Un autre marché existe en Inde. Ce marché a été fermé par le gouvernement indien en 2006 par crainte de la spéculation. Il a résulté de cette fermeture une moindre transparence du juste prix du riz dans le pays. La volatilité a explosé. Les cours ont atteint des niveaux record notamment du fait de l'embargo décidé sur les exportations consécutif à un niveau de production insuffisant. «Ce sont typiquement les échanges physiques (ou plutôt leur absence), s'établissant sur la consommation marginale (les 5 à 10% d'échanges internationaux en question) qui avaient entrainé la hausse des prix très forte au tout début de l'année 2008, qui s'était répercutée sur le marché des futures. En effet, celui-ci agit comme un thermomètre pour afficher le prix / la température du marché. D'ailleurs, vous conviendrez qu'un thermomètre ne peut pas avoir d'influence sur la température, et nous considérons le marché des futures dans cette même logique» explique Jean-Philippe Olivier.
Un autre exemple réside dans le marché des oignons qui a été un marché relativement prospère aux Etats-Unis. Tellement prospère qu'un marché des futures avait été créé et avait fonctionné jusque dans les années 1950. En 1958, le membre du congrès Gerald Ford qui est ensuite devenu président du pays, a fait fermer le marché des futures des oignons. Et d'aucuns disent qu'il a d'ailleurs gagné en notoriété grâce à cet amendement de loi.

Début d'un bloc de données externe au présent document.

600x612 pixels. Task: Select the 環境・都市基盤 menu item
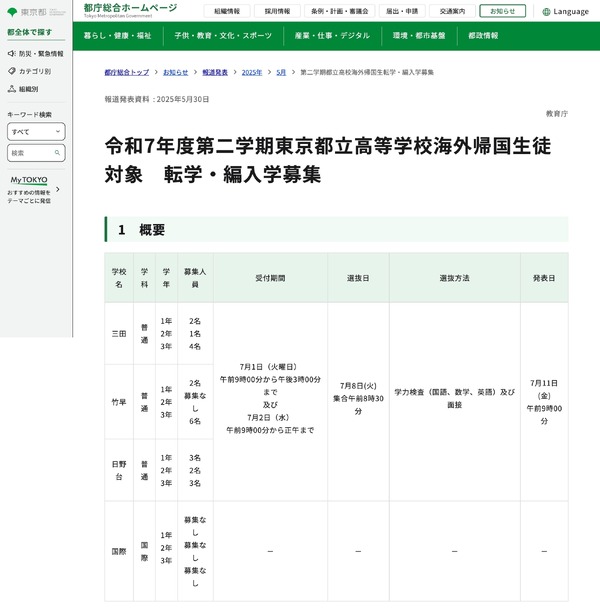pos(418,35)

«De nombreuses études ont alors montré que depuis la fermeture de ce marché, la volatilité du prix de l'oignon s'est fortement accrue et que la découverte du juste prix avait cessé» met en avant le responsable de BNP.
Le dernier cas de figure évoqué intéresse le marché du thé. Il n'existe pas sur le thé de marché de futures. Or le prix du thé est monté ces derniers mois de 20 à 50% suivant les types de thé.
«Ces différents cas de figure tendent à démontrer que le fait de fermer un marché de futures de matières premières est beaucoup plus problématique que le fait de laisser différents types d'investisseurs agir sur ce marché».
Selon Mr Olivier les prix sont davantage fixés en fonction de l'état de la production et de la consommation suivant la classique loi de l'offre et de la demande que par de méchants investisseurs qui viendraient déformer le juste équilibre.
«Ces investisseurs peuvent tout au plus déformer la courbe des futures par leurs interventions. C'est ce qui fait qu'il y a des possibilités d'arbitrage exploitables. Mais en soit, à terme le prix de la matière première sera fixé par la rencontre acheteurs-vendeurs».